*How to complete this task*: Go line by line through the entries and show those that hold the string "vertical".

*Exercise inputs*:

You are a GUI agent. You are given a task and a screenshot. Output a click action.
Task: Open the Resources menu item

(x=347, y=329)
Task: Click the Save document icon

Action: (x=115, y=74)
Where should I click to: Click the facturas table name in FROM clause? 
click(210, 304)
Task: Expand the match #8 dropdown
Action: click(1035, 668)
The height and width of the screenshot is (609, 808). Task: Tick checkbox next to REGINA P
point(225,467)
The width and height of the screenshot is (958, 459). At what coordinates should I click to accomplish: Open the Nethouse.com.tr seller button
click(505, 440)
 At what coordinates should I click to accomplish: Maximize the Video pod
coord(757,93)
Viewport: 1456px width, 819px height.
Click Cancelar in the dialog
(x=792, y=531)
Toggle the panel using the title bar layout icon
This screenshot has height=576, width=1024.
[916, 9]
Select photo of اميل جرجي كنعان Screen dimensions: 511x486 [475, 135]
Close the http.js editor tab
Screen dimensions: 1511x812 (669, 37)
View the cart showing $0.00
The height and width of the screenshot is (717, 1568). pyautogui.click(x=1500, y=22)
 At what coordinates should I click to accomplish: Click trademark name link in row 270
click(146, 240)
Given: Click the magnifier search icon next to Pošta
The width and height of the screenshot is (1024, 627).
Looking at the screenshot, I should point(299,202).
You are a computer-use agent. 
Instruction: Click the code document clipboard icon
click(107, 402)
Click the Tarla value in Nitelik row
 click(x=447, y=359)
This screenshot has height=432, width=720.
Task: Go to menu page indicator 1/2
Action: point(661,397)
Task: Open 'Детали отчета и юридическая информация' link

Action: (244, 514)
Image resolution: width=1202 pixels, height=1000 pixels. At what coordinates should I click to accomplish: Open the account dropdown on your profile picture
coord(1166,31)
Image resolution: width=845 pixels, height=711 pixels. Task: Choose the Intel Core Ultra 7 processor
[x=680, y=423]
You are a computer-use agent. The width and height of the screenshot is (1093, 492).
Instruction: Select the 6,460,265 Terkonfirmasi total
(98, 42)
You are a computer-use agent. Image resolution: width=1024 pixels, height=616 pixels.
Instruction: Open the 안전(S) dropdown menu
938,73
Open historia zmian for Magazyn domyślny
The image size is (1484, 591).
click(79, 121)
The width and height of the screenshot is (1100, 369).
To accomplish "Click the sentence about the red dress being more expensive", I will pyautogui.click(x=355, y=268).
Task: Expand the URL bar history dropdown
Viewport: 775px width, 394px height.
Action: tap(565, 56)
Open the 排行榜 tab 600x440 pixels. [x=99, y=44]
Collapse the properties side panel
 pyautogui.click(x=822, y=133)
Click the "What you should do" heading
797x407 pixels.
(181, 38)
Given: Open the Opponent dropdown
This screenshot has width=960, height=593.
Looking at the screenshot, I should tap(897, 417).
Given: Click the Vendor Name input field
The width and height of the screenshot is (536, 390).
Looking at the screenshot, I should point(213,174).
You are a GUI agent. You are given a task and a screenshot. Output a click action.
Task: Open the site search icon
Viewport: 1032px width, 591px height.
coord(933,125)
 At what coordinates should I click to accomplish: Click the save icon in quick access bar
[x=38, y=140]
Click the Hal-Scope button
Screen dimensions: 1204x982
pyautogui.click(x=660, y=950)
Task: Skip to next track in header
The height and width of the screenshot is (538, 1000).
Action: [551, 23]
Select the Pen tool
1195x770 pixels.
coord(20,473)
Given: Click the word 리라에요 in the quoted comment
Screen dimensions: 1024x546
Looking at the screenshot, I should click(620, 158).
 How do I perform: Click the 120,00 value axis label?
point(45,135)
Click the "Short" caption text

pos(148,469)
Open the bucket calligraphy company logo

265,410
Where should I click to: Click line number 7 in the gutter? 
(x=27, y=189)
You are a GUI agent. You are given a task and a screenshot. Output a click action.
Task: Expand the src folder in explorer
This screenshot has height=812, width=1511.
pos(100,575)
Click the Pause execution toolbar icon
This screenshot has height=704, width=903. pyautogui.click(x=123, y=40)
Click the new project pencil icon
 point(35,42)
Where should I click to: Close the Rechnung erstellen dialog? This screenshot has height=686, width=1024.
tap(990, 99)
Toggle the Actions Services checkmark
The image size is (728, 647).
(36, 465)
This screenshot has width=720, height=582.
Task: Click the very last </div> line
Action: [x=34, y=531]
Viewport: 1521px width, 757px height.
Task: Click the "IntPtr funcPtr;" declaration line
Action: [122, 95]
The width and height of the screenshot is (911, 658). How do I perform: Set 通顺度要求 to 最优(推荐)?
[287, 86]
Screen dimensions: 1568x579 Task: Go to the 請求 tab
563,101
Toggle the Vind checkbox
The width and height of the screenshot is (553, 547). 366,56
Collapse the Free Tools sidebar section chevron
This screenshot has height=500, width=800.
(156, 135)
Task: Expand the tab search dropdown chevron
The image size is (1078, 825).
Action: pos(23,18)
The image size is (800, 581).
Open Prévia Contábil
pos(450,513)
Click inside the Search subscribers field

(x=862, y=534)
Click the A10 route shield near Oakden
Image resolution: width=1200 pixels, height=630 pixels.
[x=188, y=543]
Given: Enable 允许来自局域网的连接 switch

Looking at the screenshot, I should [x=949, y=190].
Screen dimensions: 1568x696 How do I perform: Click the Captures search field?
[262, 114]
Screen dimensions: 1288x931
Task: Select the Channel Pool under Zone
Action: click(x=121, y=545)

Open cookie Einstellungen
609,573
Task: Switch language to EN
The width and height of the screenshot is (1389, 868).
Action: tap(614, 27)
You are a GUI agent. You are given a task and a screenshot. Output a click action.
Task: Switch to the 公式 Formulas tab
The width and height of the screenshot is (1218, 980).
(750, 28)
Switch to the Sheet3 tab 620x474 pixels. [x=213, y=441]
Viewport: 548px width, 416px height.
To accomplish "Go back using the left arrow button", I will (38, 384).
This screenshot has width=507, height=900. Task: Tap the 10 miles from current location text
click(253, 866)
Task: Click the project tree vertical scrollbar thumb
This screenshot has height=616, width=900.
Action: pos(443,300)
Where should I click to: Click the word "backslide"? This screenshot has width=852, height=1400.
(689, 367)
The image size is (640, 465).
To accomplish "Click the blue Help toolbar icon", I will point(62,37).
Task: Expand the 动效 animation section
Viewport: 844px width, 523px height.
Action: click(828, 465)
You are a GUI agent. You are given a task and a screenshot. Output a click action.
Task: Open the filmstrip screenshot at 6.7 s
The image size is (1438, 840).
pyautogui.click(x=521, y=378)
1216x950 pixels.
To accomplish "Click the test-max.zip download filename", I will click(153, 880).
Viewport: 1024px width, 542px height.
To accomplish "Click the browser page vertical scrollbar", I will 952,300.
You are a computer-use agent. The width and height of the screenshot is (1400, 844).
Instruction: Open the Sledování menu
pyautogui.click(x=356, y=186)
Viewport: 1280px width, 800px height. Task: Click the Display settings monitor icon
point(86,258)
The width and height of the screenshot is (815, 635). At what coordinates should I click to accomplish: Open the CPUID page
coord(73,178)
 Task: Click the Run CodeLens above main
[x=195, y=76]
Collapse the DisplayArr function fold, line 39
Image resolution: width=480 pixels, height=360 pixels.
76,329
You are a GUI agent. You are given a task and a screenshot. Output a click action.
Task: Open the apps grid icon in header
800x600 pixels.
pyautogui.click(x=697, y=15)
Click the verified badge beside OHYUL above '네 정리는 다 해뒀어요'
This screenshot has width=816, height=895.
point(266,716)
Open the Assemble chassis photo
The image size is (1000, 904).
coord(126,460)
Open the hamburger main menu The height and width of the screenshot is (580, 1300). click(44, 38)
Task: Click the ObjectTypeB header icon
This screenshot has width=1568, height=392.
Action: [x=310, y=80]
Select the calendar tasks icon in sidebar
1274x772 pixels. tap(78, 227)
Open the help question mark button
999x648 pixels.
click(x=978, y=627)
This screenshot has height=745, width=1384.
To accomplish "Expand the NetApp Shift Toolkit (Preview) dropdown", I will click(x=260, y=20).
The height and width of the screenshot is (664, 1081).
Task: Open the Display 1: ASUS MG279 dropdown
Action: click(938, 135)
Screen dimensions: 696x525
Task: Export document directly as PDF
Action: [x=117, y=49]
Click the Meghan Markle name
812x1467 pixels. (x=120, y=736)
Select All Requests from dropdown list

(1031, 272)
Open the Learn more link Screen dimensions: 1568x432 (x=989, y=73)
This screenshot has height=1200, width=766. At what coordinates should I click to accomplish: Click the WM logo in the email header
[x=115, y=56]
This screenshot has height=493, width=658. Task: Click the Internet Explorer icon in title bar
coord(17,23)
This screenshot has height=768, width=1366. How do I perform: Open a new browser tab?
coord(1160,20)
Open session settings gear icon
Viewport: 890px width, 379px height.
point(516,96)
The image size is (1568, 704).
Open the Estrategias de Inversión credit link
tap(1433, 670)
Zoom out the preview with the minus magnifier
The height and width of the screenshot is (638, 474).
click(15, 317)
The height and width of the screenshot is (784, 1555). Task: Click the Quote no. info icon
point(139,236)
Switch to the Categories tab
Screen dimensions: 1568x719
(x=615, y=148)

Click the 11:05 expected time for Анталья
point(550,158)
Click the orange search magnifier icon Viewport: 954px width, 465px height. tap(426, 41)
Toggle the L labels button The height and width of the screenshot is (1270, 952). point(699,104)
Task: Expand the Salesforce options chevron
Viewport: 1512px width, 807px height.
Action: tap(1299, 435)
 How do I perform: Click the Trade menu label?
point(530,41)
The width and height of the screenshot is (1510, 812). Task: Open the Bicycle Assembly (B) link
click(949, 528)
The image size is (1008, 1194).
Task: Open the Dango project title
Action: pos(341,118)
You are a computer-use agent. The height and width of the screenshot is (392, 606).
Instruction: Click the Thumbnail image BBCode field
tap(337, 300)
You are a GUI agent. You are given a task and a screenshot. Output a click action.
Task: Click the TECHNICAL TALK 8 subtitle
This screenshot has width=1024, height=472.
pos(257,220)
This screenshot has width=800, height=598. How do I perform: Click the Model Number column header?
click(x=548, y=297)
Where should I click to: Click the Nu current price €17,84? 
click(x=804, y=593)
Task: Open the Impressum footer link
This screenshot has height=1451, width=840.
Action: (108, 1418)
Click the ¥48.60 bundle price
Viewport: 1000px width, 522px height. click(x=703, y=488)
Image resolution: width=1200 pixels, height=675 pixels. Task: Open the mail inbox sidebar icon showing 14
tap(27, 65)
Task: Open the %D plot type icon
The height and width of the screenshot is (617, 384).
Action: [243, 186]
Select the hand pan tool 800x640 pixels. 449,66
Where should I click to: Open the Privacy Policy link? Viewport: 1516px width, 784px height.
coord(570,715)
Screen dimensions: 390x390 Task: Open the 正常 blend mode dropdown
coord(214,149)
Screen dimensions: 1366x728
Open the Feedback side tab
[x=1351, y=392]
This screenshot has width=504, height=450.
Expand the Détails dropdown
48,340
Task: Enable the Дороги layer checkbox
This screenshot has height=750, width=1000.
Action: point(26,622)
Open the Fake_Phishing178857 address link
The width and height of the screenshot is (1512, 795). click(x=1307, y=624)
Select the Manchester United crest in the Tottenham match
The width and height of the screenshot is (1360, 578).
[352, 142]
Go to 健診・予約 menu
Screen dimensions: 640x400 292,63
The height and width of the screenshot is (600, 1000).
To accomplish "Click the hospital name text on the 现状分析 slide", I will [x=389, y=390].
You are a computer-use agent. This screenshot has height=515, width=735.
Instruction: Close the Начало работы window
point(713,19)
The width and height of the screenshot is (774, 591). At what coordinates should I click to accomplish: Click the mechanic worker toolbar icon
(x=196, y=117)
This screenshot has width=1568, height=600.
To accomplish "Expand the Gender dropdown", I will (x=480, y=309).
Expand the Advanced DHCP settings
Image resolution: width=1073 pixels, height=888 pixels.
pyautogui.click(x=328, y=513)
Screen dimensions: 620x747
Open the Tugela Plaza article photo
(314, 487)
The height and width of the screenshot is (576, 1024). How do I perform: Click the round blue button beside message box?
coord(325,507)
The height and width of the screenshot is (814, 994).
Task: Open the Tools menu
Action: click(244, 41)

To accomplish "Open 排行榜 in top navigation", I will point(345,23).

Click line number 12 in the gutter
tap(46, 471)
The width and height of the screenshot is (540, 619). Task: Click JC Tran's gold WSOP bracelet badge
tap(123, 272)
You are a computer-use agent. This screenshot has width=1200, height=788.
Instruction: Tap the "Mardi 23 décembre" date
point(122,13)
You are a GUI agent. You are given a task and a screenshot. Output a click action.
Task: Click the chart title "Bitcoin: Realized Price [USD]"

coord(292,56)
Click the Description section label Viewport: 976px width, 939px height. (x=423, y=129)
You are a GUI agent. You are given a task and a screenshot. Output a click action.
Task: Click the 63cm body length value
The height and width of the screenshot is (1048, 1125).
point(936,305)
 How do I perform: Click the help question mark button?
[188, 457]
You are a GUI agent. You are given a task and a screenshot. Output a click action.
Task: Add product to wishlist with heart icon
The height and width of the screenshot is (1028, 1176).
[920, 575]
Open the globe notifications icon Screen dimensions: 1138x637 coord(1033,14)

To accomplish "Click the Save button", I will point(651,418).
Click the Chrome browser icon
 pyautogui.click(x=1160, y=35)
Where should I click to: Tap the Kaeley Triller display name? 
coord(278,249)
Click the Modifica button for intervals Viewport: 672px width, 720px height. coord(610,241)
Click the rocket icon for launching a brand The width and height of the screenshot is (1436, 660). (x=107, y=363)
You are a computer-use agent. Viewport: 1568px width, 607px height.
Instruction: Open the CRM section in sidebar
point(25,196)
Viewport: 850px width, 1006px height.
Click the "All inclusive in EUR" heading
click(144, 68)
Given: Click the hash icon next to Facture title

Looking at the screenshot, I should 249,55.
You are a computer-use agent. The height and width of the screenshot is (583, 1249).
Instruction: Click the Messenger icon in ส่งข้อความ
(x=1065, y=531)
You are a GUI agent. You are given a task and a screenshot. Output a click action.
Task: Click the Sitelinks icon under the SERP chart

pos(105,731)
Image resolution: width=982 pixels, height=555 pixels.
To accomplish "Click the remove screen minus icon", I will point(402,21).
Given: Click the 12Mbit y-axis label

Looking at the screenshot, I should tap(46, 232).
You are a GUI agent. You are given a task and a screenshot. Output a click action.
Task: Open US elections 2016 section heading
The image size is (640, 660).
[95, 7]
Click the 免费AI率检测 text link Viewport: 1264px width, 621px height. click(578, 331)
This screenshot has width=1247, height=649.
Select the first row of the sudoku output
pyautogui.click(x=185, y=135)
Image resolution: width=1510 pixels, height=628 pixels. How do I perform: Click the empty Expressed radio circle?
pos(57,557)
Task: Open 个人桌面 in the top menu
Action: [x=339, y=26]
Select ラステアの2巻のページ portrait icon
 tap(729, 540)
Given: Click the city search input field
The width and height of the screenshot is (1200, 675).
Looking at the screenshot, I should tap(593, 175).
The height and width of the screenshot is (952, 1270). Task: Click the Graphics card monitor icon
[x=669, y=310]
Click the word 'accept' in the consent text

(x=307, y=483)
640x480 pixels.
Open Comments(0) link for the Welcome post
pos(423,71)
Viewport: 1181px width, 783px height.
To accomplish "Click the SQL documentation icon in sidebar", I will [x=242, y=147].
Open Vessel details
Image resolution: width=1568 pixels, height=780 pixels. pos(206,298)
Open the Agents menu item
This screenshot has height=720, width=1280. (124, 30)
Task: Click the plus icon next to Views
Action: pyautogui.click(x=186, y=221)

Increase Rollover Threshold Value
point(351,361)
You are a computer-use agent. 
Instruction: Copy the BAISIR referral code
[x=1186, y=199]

*Answer for the task*:
Task: Click the project tree vertical scrollbar thumb
To accomplish "Click the browser page vertical scrollbar", I will 952,300.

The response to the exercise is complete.